• Aim of the exercise: What is needed here is every line of the records that includes "home".

• Dataset extract:

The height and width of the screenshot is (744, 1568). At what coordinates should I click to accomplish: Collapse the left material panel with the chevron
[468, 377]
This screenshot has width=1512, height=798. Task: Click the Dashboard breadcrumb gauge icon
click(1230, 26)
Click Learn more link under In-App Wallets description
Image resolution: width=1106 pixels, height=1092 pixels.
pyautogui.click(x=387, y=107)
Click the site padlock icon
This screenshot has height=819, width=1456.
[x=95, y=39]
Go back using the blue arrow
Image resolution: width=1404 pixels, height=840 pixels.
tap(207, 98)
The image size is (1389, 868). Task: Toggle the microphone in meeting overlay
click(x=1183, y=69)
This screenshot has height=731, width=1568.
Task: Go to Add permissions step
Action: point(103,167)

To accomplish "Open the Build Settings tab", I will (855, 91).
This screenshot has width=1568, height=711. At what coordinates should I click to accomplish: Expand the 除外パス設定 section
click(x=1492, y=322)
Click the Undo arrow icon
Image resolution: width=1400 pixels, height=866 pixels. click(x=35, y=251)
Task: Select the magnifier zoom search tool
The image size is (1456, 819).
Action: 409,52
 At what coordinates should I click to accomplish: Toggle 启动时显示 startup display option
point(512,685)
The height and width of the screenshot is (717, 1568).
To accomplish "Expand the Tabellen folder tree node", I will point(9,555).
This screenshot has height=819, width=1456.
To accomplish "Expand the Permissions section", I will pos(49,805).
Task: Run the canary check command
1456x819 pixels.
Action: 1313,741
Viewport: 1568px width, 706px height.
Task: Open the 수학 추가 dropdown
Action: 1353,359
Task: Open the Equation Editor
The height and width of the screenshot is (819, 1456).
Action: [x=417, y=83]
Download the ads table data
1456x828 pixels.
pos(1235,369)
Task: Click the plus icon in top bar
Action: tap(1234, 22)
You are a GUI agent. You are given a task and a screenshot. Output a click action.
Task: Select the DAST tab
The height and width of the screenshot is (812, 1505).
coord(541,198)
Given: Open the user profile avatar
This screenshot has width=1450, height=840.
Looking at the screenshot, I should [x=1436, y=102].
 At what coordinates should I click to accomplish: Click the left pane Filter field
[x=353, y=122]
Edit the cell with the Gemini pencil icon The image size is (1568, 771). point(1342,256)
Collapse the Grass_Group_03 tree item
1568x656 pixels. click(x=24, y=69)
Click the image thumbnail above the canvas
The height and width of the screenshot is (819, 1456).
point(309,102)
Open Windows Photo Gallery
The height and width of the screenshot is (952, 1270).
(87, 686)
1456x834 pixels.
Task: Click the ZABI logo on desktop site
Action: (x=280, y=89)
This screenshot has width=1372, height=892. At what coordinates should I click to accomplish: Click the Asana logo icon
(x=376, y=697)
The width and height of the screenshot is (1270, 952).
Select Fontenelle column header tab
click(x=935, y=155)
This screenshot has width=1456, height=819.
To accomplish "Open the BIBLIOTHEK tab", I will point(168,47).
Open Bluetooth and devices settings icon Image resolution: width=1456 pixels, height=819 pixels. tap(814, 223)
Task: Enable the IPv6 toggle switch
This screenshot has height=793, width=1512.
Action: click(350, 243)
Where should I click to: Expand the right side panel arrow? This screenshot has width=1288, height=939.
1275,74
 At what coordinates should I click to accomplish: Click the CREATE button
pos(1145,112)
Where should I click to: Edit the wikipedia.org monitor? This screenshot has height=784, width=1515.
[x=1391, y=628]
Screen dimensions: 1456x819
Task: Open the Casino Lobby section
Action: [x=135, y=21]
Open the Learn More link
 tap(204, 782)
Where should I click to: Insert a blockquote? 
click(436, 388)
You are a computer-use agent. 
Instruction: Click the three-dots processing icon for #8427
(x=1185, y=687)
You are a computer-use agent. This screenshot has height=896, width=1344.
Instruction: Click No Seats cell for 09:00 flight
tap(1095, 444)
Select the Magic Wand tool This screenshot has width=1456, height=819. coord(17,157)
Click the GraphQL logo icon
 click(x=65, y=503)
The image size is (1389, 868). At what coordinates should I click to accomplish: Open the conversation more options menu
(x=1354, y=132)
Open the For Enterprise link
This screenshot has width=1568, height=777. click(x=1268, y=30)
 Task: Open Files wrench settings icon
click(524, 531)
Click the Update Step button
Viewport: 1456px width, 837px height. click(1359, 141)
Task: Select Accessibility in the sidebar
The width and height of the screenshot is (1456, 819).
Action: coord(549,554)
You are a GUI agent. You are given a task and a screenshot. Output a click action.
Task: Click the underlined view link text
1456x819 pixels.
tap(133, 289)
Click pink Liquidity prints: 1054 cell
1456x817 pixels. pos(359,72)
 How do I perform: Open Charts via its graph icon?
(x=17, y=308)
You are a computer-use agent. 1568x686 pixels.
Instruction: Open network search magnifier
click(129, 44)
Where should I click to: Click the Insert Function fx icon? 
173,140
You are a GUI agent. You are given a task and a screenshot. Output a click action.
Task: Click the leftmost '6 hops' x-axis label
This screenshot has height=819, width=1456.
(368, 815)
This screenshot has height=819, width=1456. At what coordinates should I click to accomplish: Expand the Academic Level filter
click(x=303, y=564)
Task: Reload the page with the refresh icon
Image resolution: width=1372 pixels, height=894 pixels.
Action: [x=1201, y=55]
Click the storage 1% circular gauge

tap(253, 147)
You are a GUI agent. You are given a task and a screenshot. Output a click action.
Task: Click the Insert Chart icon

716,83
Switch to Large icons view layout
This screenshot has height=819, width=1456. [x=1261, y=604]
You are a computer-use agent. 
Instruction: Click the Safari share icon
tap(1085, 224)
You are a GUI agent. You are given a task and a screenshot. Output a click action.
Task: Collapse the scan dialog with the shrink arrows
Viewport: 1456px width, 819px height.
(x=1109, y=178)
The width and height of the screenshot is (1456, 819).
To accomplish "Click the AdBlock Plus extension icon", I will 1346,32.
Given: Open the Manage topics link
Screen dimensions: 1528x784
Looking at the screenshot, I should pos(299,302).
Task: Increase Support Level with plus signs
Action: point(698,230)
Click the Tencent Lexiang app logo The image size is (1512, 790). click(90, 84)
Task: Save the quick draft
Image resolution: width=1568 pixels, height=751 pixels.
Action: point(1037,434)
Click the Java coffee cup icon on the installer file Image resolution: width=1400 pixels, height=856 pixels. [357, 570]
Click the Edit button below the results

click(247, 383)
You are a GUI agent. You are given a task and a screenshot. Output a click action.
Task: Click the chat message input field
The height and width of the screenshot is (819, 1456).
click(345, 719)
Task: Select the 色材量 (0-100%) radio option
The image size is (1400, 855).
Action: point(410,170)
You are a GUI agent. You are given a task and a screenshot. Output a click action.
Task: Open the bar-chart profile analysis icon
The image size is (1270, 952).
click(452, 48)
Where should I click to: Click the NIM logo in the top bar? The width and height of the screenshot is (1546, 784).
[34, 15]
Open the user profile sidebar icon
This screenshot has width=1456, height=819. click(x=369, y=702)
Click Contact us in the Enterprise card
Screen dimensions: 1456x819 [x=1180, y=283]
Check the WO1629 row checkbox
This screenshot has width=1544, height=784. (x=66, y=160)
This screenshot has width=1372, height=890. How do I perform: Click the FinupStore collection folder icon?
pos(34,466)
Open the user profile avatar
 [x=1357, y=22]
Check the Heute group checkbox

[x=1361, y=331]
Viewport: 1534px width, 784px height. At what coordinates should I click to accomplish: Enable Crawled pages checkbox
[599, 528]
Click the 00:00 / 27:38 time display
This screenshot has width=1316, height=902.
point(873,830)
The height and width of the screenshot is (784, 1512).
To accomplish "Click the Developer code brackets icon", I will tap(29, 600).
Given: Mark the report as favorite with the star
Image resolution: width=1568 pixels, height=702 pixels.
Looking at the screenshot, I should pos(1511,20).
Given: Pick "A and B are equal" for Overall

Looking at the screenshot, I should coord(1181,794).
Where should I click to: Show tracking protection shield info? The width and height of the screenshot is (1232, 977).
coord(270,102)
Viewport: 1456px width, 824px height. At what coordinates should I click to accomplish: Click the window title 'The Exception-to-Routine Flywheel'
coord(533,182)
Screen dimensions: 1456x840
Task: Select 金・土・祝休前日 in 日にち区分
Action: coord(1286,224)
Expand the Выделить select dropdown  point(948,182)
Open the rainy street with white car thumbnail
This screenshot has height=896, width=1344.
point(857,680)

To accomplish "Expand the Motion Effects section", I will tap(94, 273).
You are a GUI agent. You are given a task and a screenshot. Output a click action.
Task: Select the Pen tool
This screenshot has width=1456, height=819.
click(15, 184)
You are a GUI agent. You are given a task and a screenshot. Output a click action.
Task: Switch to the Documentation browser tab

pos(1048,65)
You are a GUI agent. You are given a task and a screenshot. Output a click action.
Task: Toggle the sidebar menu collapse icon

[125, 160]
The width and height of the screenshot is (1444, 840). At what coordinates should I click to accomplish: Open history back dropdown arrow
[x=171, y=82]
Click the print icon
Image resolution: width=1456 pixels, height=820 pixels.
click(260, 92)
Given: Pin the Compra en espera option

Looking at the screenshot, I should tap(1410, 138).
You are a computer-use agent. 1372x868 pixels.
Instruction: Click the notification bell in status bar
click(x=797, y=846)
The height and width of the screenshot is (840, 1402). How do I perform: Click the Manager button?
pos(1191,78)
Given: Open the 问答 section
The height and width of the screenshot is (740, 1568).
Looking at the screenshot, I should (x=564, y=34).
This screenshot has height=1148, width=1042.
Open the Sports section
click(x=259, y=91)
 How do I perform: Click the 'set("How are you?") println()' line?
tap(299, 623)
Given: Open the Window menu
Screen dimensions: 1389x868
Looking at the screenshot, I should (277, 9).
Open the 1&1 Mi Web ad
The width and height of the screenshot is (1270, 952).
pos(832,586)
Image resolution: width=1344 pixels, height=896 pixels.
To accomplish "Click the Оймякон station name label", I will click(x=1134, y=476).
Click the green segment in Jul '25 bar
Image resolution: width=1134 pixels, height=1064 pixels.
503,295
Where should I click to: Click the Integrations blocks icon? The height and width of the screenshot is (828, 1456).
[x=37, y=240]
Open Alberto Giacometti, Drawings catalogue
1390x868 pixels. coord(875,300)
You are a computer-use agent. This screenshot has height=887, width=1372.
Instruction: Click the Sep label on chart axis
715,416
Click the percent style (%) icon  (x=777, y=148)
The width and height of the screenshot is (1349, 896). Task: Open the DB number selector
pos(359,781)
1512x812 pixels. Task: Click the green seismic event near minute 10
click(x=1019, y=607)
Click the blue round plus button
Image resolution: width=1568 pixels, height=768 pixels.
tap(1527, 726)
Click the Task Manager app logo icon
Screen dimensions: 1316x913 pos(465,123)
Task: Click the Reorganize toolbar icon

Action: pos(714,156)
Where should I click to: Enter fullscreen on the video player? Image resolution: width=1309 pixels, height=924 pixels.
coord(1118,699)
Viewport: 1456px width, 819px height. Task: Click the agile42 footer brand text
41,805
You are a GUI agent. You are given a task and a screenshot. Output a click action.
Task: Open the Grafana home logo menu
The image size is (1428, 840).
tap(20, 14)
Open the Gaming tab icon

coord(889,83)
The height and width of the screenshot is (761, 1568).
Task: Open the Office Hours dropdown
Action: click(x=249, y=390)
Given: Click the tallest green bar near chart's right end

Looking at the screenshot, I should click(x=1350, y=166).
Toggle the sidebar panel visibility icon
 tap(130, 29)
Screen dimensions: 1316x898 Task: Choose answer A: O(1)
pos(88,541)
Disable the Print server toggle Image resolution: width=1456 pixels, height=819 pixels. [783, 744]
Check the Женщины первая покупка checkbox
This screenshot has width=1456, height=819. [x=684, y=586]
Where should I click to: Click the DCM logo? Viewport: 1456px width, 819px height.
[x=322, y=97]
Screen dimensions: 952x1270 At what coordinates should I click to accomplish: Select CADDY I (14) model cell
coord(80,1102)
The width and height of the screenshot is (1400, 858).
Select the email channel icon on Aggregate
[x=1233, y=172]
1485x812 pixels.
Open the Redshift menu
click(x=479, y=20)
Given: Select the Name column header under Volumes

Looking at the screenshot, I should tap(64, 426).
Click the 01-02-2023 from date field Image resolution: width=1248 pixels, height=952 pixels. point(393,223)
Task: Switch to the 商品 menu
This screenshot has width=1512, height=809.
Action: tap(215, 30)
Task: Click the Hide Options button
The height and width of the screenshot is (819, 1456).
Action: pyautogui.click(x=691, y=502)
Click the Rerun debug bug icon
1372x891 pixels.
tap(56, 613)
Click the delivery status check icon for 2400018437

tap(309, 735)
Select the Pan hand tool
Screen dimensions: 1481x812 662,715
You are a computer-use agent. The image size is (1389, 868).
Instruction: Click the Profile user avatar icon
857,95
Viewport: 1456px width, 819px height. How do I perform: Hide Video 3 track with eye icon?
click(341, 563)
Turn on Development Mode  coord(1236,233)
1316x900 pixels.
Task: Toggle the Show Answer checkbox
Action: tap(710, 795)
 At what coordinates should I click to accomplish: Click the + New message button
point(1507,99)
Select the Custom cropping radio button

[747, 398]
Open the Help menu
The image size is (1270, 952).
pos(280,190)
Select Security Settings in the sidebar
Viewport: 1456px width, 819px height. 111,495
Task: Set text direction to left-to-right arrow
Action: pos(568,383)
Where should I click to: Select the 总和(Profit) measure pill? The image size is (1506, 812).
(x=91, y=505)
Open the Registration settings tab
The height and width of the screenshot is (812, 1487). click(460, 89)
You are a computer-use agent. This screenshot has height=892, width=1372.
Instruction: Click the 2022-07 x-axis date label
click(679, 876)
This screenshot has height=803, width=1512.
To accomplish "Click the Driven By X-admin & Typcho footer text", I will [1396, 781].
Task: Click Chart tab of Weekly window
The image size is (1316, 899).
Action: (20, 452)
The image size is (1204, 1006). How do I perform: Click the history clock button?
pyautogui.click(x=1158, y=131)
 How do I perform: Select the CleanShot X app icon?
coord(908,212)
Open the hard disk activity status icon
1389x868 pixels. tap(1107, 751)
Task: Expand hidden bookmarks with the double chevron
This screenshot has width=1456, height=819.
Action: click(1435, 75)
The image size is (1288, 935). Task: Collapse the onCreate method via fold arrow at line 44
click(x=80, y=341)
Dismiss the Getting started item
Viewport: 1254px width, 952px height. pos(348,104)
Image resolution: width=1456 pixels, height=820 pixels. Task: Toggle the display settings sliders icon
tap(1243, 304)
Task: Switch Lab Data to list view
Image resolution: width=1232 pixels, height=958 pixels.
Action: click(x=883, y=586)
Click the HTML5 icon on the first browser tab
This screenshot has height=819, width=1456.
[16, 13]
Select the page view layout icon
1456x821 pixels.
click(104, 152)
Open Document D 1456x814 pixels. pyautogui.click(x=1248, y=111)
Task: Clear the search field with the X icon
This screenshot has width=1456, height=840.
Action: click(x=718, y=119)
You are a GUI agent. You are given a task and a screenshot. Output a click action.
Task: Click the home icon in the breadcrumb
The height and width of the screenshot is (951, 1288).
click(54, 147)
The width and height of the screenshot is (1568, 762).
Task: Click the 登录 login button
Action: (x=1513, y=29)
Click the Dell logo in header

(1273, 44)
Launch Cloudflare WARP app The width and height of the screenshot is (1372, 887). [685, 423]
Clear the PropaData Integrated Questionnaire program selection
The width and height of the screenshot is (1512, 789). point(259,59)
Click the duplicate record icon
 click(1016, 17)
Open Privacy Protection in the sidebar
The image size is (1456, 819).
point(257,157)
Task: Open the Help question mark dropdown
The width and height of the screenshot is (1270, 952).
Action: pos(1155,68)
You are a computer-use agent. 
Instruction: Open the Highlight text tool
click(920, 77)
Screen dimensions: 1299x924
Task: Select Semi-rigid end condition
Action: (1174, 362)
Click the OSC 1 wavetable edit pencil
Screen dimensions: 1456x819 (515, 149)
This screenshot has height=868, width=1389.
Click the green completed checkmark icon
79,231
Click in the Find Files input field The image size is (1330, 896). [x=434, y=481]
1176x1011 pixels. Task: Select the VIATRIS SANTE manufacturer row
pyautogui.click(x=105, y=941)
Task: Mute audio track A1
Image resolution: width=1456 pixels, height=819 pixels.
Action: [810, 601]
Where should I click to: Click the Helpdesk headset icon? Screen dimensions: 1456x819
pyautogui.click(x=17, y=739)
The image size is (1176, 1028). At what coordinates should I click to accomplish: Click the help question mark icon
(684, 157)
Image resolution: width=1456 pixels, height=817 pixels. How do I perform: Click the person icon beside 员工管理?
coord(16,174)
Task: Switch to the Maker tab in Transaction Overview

• Result:
Task: Open the Grafana home logo menu
Task: Click the home icon in the breadcrumb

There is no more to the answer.